Copy out the data word for word, starting with its first line and going on through the line that contains "click(x=120, y=48)", with both of those lines included.

- **DATA TO PROCESS**:

--- begin ---

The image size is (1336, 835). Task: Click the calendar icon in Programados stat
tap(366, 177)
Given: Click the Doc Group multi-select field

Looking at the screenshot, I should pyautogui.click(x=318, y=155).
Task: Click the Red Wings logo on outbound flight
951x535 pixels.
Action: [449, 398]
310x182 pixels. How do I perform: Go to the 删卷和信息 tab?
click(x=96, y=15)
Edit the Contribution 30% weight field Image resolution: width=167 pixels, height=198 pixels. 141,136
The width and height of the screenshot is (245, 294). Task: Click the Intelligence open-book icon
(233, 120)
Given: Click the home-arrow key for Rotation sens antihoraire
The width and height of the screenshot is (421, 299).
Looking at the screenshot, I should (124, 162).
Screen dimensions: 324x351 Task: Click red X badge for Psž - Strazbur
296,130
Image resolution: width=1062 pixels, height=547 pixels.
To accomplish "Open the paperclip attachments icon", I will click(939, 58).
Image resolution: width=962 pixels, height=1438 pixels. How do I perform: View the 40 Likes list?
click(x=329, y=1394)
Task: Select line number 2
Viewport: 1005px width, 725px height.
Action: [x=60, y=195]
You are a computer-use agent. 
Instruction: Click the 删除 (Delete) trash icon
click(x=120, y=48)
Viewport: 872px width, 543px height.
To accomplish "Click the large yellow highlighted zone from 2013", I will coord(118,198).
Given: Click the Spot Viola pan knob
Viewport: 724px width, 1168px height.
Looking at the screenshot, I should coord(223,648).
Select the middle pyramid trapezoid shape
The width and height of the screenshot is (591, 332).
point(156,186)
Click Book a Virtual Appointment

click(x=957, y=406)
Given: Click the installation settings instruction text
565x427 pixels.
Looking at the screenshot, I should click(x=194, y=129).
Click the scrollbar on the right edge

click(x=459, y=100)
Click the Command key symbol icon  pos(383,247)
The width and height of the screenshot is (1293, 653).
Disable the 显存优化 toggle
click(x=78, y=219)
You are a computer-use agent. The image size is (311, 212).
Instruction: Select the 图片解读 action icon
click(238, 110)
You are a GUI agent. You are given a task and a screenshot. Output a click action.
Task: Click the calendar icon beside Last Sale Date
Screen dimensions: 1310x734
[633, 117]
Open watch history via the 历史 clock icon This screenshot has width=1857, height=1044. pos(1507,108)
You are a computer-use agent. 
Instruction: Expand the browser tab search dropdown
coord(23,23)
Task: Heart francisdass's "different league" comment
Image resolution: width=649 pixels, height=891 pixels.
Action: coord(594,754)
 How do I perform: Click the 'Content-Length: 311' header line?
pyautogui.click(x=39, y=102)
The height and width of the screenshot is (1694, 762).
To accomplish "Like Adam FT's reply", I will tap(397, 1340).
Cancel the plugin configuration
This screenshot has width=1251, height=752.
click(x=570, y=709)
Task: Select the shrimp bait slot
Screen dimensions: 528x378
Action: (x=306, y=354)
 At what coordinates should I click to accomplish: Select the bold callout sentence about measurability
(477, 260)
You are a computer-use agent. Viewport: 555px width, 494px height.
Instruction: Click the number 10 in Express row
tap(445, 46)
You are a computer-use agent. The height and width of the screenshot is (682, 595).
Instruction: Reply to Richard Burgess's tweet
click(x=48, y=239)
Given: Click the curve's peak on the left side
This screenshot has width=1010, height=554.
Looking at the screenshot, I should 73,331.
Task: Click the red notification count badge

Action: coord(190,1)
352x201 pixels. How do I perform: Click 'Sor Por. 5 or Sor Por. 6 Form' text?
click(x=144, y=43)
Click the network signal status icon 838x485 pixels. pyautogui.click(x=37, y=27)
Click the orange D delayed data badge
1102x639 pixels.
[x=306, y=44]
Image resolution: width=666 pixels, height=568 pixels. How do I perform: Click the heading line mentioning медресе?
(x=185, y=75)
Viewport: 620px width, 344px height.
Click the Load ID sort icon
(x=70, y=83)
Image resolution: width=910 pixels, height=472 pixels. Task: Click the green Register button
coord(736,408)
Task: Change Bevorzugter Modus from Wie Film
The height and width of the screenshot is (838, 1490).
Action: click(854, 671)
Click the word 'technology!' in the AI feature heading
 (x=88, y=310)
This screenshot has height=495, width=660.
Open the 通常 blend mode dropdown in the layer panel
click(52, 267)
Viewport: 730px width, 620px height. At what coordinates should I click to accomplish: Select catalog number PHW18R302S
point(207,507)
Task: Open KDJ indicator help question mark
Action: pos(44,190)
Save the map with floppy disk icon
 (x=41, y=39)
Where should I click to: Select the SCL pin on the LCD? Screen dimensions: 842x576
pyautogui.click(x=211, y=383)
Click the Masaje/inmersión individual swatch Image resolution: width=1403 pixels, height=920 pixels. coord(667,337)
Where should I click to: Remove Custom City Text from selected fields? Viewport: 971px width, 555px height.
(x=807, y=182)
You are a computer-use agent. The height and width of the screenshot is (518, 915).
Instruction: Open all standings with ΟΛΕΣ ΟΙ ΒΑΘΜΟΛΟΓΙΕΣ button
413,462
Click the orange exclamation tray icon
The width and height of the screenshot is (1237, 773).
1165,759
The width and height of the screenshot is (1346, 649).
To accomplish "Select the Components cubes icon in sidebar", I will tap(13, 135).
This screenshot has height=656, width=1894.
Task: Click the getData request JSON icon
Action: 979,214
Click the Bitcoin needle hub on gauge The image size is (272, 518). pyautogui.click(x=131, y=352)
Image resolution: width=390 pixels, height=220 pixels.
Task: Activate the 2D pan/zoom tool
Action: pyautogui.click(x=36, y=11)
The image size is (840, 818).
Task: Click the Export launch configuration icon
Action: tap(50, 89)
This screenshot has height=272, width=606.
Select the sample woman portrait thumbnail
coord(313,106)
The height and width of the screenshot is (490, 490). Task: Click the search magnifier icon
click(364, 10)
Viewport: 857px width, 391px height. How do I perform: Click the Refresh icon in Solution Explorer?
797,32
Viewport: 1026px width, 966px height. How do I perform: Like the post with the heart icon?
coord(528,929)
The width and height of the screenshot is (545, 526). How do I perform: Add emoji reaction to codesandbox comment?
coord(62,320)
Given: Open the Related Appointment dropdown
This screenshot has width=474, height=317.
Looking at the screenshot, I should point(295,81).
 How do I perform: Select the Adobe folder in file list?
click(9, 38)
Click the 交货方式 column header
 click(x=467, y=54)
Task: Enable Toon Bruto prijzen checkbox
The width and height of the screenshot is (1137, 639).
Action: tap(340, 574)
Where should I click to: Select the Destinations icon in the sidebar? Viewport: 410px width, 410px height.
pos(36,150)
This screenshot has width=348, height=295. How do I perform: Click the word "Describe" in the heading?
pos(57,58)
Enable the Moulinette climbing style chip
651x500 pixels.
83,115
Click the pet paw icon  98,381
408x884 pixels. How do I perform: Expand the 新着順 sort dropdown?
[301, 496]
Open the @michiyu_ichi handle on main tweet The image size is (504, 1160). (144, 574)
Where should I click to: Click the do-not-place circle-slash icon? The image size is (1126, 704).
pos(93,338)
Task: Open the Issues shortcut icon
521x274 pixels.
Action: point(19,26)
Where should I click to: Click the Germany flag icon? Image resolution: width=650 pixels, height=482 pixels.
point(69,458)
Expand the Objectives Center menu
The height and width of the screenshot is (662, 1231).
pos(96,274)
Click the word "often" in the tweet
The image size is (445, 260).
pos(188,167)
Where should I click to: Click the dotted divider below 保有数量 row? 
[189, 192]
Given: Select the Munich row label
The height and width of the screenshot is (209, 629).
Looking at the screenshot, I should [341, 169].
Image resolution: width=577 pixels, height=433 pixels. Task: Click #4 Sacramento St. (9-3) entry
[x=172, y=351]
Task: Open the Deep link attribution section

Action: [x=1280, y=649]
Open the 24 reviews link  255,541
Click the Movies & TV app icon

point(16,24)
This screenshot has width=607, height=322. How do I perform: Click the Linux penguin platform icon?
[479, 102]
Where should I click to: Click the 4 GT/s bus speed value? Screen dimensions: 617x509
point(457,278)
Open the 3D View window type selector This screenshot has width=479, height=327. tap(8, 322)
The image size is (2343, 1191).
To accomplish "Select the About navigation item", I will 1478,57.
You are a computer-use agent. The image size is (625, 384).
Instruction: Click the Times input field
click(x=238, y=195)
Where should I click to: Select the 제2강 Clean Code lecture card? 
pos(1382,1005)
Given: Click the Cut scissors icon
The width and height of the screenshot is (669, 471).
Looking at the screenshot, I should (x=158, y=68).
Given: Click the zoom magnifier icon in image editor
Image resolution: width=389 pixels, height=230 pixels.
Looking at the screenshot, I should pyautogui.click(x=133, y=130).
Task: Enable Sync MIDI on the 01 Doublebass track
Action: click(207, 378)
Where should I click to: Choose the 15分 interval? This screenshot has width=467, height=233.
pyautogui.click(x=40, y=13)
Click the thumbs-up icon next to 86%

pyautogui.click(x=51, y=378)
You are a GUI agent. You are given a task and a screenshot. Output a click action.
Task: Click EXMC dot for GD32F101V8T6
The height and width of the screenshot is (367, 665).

--- end ---

- **ANSWER TO THIS PROBLEM**:
The image size is (1336, 835). Task: Click the calendar icon in Programados stat
tap(366, 177)
Given: Click the Doc Group multi-select field

Looking at the screenshot, I should pyautogui.click(x=318, y=155).
Task: Click the Red Wings logo on outbound flight
951x535 pixels.
Action: [449, 398]
310x182 pixels. How do I perform: Go to the 删卷和信息 tab?
click(x=96, y=15)
Edit the Contribution 30% weight field Image resolution: width=167 pixels, height=198 pixels. 141,136
The width and height of the screenshot is (245, 294). Task: Click the Intelligence open-book icon
(233, 120)
Given: Click the home-arrow key for Rotation sens antihoraire
The width and height of the screenshot is (421, 299).
Looking at the screenshot, I should (124, 162).
Screen dimensions: 324x351 Task: Click red X badge for Psž - Strazbur
296,130
Image resolution: width=1062 pixels, height=547 pixels.
To accomplish "Open the paperclip attachments icon", I will click(939, 58).
Image resolution: width=962 pixels, height=1438 pixels. How do I perform: View the 40 Likes list?
click(x=329, y=1394)
Task: Select line number 2
Viewport: 1005px width, 725px height.
Action: [x=60, y=195]
You are a computer-use agent. 
Instruction: Click the 删除 (Delete) trash icon
click(x=120, y=48)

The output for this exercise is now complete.